Passage |
• • • • •
In the Matter of Muller

Board of Immigration AppealsDec 4, 1978
16 I&N Dec. 637 (B.I.A. 1978)

A-14126816

Decided by Board December 4, 1978.

(1) The factors bearing on a determination whether the applicant is returning from a temporary visit abroad include the duration of the alien's absence from the United States, the location of the alien's family ties, property holdings, and job, and the intention of the alien with respect to both the location of his actual home and the anticipated length of his excursion.

(2) Abandonment of lawful permanent resident status held established where alien's absence from the United States spanned the period from 1968 to 1974 and was coupled with the establishment of a home with his Mexican wife and three Mexican children.

(3) Section 212(a)(22) of the Immigration and Nationality Act, 8 U.S.C. 1182(a)(22), providing for the exclusion of aliens who have departed from or remained outside of the United States to avoid or evade training or service in the armed forces during a period of war or national emergency, applies to an alien who departed from the United States after his induction or enlistment whose primary purpose for departing or remaining outside of the country was to avoid military service.

(4) Alien who deserted from the armed forces of the United States is not within the terms of President Carter's Proclamation No. 4483 relating to the pardon of persons who had committed certain violations of the Military Selective Service Act. Matter of Rahman, Interim Decision 2665 (BIA 1978) distinguished.

EXCLUDABLE:

Act of 1952 — Section 212(a)(20) [ 8 U.S.C. 1182(a)(20)] — Former immigrant alien who, in addition to having abandoned his residence in the United States, was not and is not in possession of any valid entry documentation; and

Act of 1952 — Section 212(a)(22) [ 8 U.S.C. 1182(a)(22)] — Former immigrant alien who departed from or remained outside the United States to avoid training or service in the United States armed forces during a national emergency

ON BEHALF OF APPLICANT: Michael D. Finnegan, Esquire Simmons Ungar 517 Washington Street San Francisco, California 94111

BY: Milhollan, Chairman; Maniatis, Appleman, Maguire, and Farb, Board Members


In a decision dated September 9, 1977, an immigration judge found the applicant excludable under sections 212(a)(20) and 212(a)(22) of the Immigration and Nationality Act, 8 U.S.C. 1182(a)(20) and (22). The immigration judge has certified his decision to us for review. We affirm.

The applicant is a 31-year-old native and citizen of Mexico who was admitted to the United States for permanent residence on September 14, 1965. On or about September 21, 1965, the applicant enlisted in the United States Army (Ex. 3), and completed basic training at Fort Polk, Louisiana (Tr. p. 5). The applicant was then assigned to duty at Fort Riley, Kansas (Tr. p. 5). On March 23, 1966, the applicant left Fort Riley without leave or authorization and returned to Mexico (Ex. 3; Tr. p. 5).
• • • • •
Provided data |
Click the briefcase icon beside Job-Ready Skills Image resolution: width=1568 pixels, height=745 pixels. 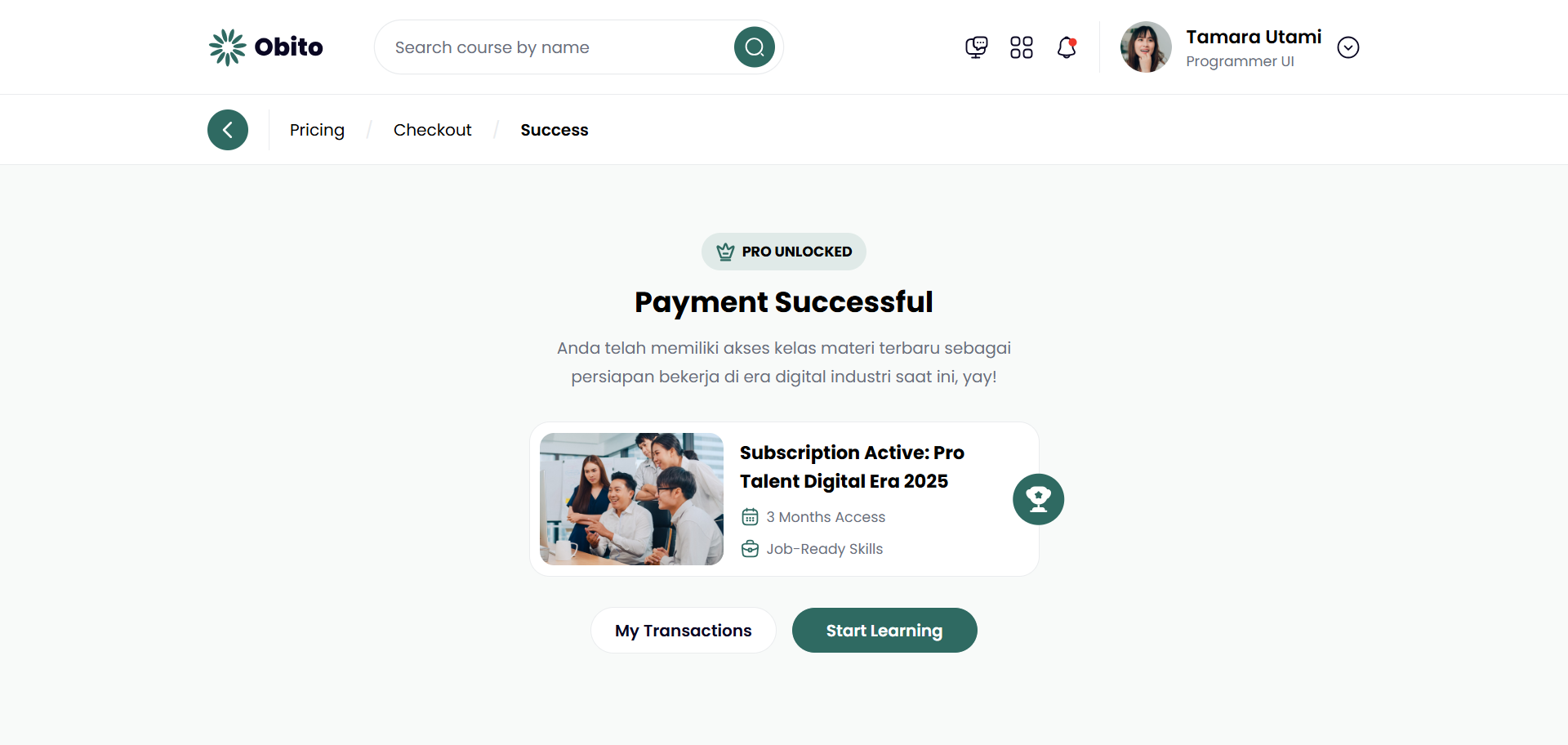(x=750, y=549)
• • • • •
What to do |
(A) From the Muller decision, list the surnames of everyone on the panel that decided the case, including the Chairman.
(B) Repeat the passage of the Muller decision between "(1) The factors" and "of his excursion.", inclusive.

Results |
(A) Milhollan, Maniatis, Appleman, Maguire, Farb

(B)
(1) The factors bearing on a determination whether the applicant is returning from a temporary visit abroad include the duration of the alien's absence from the United States, the location of the alien's family ties, property holdings, and job, and the intention of the alien with respect to both the location of his actual home and the anticipated length of his excursion.